* [About this exercise]:
Your result should be the lines holding the word "each", copied from the entries below.

* [Task material]:
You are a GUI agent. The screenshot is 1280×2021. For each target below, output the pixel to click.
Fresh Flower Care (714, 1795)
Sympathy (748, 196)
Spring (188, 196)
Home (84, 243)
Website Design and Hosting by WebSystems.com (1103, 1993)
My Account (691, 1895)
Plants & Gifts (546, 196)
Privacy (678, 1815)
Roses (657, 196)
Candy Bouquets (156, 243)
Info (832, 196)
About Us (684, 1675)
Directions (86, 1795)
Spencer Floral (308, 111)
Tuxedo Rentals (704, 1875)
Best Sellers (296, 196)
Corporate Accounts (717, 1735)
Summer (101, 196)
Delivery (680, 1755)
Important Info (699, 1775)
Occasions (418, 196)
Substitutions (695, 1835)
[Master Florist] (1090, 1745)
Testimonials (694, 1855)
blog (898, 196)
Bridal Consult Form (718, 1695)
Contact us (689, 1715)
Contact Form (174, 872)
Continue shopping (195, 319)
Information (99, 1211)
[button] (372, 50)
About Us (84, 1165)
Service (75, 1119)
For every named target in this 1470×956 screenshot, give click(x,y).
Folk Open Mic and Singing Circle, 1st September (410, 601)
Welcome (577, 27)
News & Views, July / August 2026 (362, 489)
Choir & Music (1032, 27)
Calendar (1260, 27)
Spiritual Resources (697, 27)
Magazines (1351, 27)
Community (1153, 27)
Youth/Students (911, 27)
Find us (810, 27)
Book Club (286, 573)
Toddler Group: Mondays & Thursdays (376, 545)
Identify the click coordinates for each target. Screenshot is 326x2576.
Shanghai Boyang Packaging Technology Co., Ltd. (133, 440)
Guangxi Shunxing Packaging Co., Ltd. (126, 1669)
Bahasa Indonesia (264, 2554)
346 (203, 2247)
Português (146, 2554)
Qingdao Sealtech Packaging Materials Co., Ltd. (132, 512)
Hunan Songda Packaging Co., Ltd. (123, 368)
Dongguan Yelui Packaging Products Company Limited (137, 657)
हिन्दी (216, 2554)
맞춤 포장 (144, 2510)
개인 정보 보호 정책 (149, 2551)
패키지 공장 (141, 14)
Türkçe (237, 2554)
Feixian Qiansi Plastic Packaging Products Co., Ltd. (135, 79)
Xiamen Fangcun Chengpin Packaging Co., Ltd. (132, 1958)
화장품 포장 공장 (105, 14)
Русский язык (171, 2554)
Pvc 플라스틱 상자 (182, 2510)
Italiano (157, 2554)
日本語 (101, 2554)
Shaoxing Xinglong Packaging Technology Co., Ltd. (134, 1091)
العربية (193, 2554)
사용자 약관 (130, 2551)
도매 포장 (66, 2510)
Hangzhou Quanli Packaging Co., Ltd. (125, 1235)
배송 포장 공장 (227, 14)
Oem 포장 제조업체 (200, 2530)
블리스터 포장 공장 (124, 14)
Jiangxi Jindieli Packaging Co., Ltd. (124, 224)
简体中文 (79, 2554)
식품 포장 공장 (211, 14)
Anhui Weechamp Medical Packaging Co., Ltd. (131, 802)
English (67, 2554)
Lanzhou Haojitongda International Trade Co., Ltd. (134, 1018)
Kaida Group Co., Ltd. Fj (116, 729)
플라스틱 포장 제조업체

* [Result of this task]:
You are a GUI agent. The screenshot is 1280×2021. For each target below, output the pixel to click.
Identify the click coordinates for each target. Screenshot is 326x2576.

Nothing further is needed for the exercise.